- **Aim of the task**: When you spot the word "Embracing" in a line of the data below, copy that line.

- **Dataset extract**:

• • • • • • •

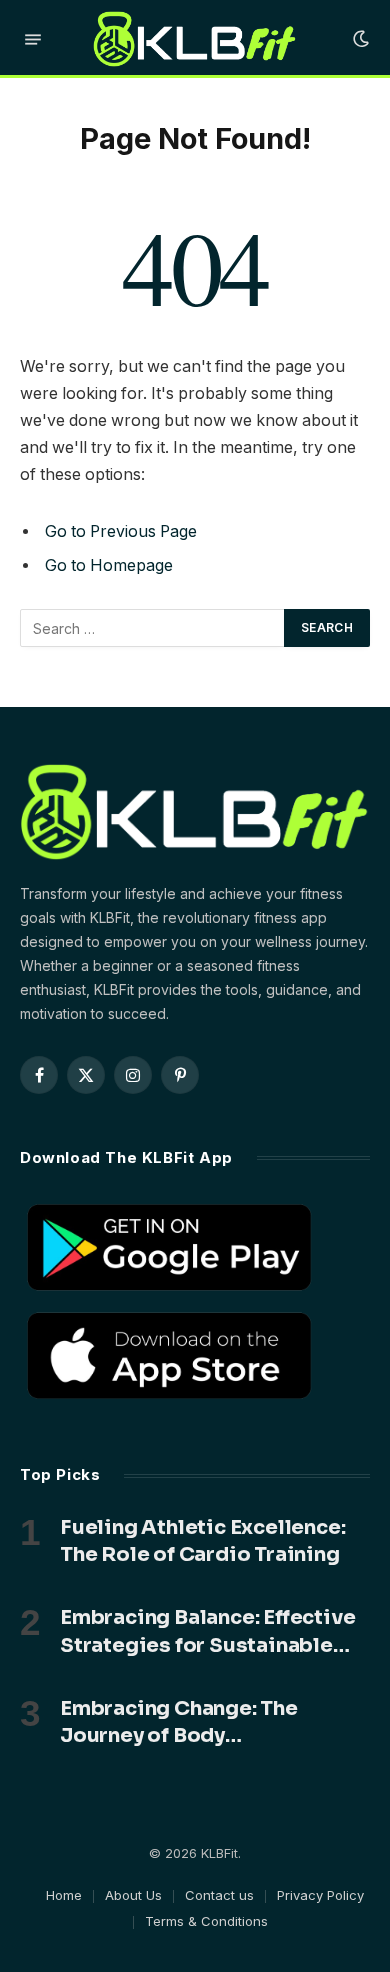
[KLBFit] (195, 39)
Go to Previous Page (121, 531)
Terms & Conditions (206, 1921)
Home (64, 1895)
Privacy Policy (320, 1895)
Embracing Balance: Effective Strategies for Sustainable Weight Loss (207, 1644)
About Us (133, 1895)
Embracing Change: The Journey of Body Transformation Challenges (199, 1735)
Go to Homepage (109, 565)
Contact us (219, 1895)
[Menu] (33, 39)
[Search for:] (153, 628)
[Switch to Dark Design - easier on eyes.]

• • • • • • •

- **Written reply**:
Embracing Balance: Effective Strategies for Sustainable Weight Loss (207, 1644)
Embracing Change: The Journey of Body Transformation Challenges (199, 1735)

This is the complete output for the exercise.